Leave the pictures aside. Retype exactly the lines from the top of the data below through the one holding "[Mostrar imagen 2 de 2] (402, 737)".

━━━ Material provided

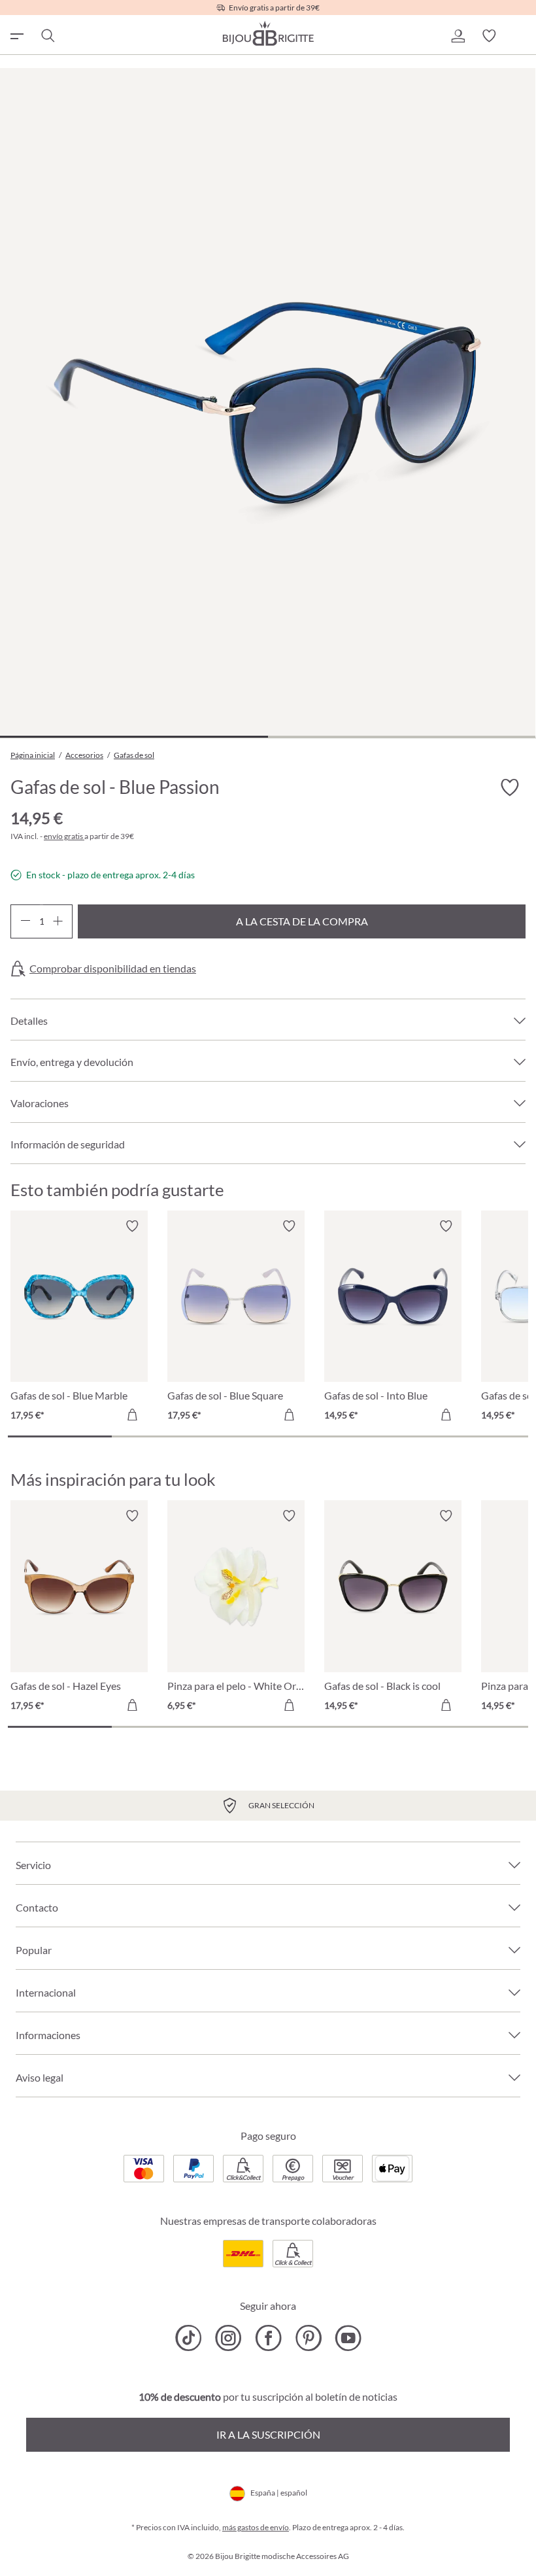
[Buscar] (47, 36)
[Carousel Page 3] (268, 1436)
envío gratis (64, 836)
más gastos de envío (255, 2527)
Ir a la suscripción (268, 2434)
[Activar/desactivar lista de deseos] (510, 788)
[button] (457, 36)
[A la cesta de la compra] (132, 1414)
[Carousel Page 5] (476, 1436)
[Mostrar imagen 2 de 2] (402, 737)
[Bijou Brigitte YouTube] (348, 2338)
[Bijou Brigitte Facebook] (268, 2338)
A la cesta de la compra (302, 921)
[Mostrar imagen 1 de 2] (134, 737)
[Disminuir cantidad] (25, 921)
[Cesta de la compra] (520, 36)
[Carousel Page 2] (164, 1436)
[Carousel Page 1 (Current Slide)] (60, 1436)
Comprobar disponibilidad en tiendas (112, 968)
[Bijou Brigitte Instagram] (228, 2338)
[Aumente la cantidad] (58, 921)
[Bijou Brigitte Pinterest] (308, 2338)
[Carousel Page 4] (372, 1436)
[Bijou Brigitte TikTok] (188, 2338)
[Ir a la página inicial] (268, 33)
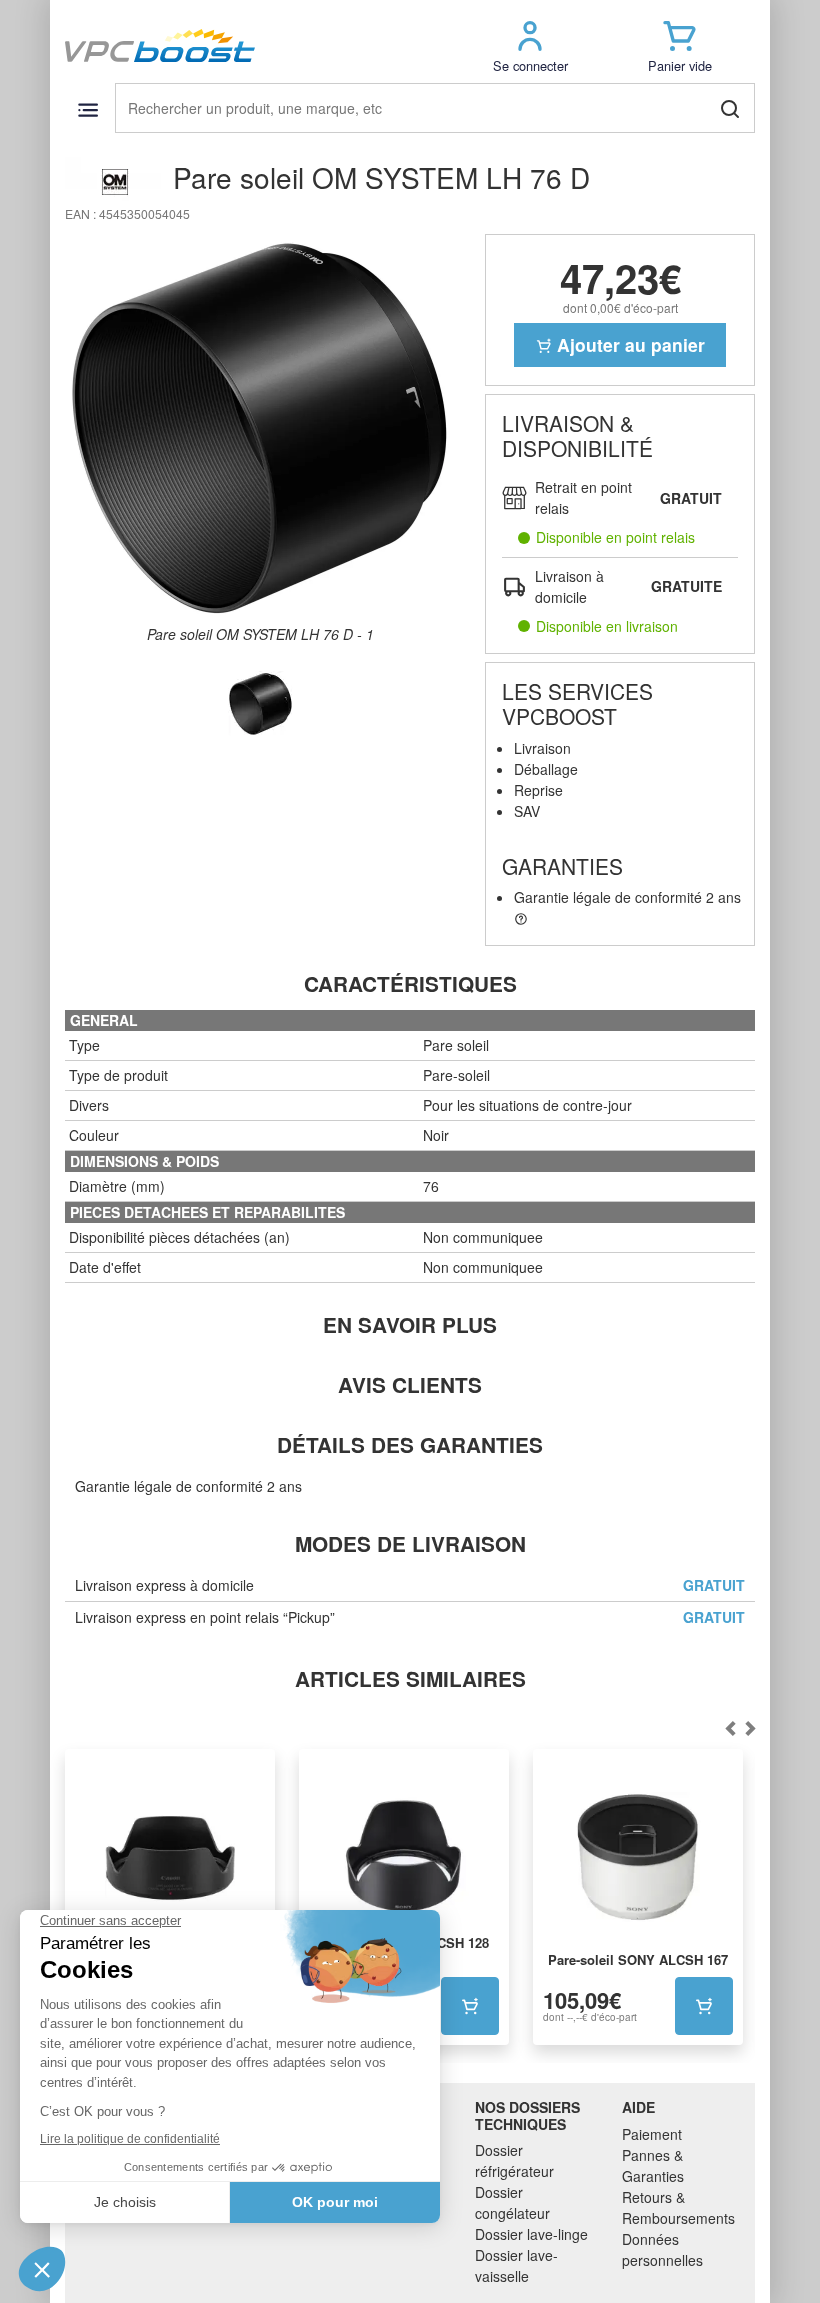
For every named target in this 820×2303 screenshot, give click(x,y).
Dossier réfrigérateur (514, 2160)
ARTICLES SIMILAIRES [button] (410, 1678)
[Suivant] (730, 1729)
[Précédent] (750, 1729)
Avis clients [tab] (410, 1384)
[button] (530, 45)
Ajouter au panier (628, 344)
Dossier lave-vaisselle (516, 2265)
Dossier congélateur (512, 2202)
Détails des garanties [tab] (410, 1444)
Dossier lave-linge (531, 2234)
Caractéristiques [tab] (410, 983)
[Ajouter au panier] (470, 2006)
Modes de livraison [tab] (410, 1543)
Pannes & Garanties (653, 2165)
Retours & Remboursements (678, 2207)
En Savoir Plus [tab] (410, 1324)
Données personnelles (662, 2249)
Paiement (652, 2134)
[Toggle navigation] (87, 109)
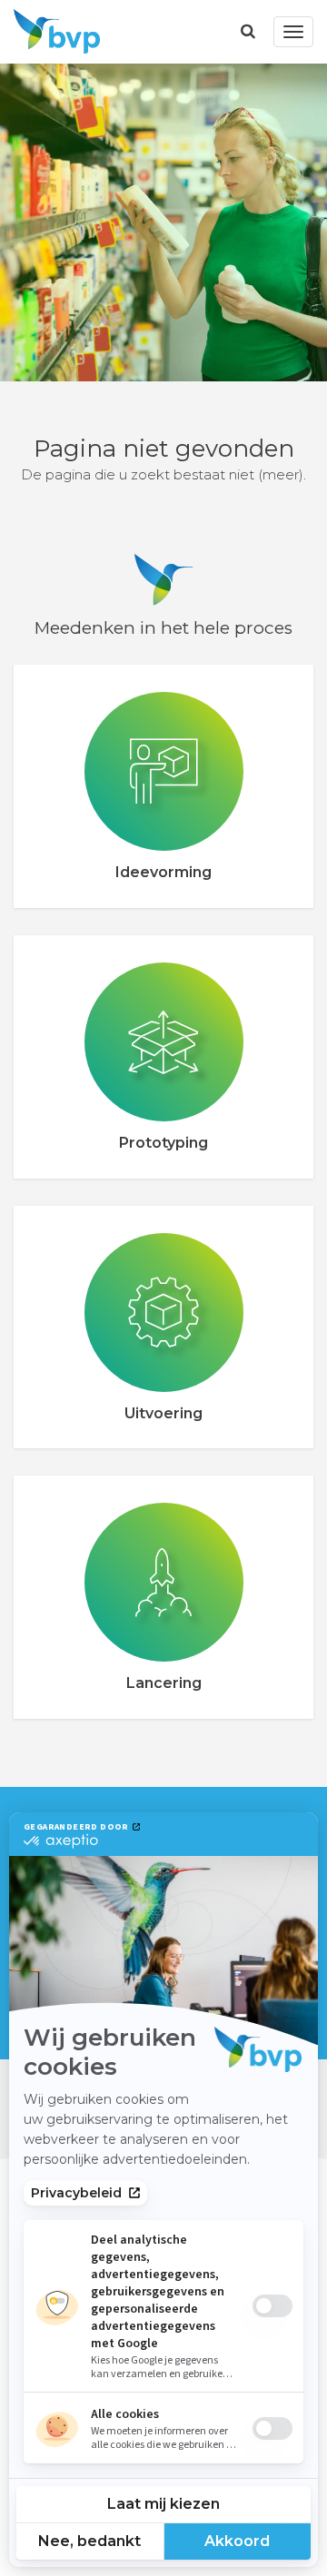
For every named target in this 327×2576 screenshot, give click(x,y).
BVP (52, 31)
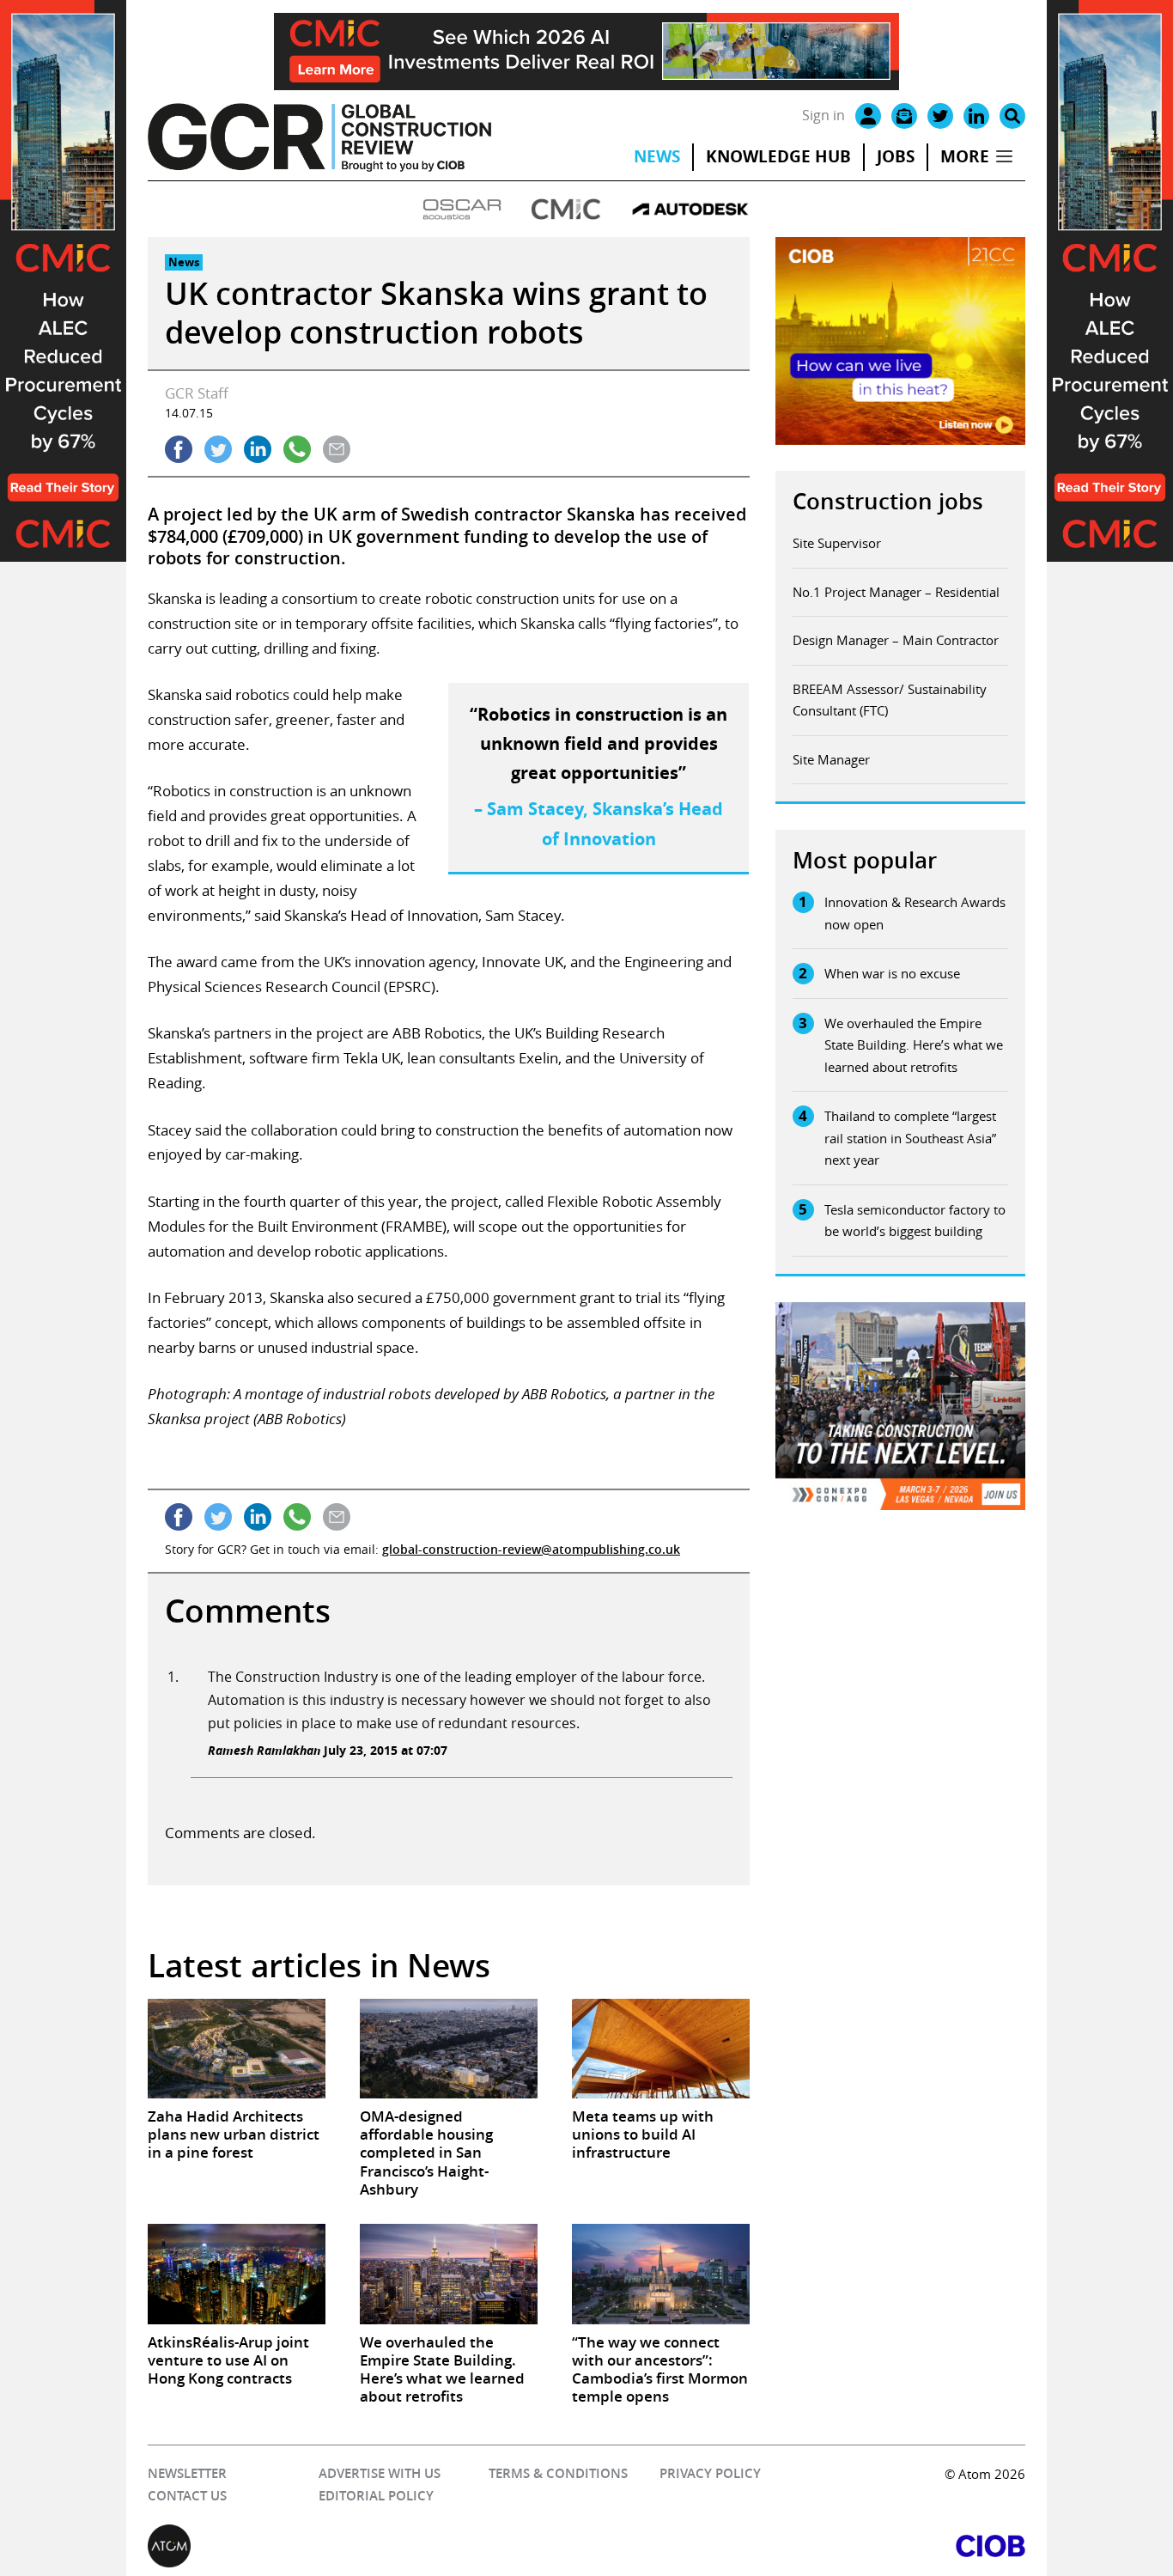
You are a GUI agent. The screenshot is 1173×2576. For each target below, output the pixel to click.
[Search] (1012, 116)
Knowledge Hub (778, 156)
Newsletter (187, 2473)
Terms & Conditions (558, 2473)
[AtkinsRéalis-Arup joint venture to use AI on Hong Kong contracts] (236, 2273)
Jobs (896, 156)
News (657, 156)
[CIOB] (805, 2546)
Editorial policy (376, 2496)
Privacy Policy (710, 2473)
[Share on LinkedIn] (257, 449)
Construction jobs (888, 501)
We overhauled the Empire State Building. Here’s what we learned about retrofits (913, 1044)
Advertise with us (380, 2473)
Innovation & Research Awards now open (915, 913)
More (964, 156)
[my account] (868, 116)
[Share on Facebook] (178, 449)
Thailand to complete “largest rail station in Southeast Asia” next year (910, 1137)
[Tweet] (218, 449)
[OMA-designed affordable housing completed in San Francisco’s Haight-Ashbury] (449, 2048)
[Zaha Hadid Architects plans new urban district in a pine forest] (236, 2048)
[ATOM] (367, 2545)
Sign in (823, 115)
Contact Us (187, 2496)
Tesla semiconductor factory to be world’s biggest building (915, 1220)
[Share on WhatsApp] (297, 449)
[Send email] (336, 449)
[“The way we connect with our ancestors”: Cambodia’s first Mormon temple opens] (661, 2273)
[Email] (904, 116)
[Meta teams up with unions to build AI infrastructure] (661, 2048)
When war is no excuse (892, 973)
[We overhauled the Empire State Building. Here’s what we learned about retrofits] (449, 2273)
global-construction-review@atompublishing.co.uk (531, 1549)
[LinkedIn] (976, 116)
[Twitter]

━━━━━━

- _Final answer_
[Buscar] (47, 36)
[Carousel Page 3] (268, 1436)
envío gratis (64, 836)
más gastos de envío (255, 2527)
Ir a la suscripción (268, 2434)
[Activar/desactivar lista de deseos] (510, 788)
[button] (457, 36)
[A la cesta de la compra] (132, 1414)
[Carousel Page 5] (476, 1436)
[Mostrar imagen 2 de 2] (402, 737)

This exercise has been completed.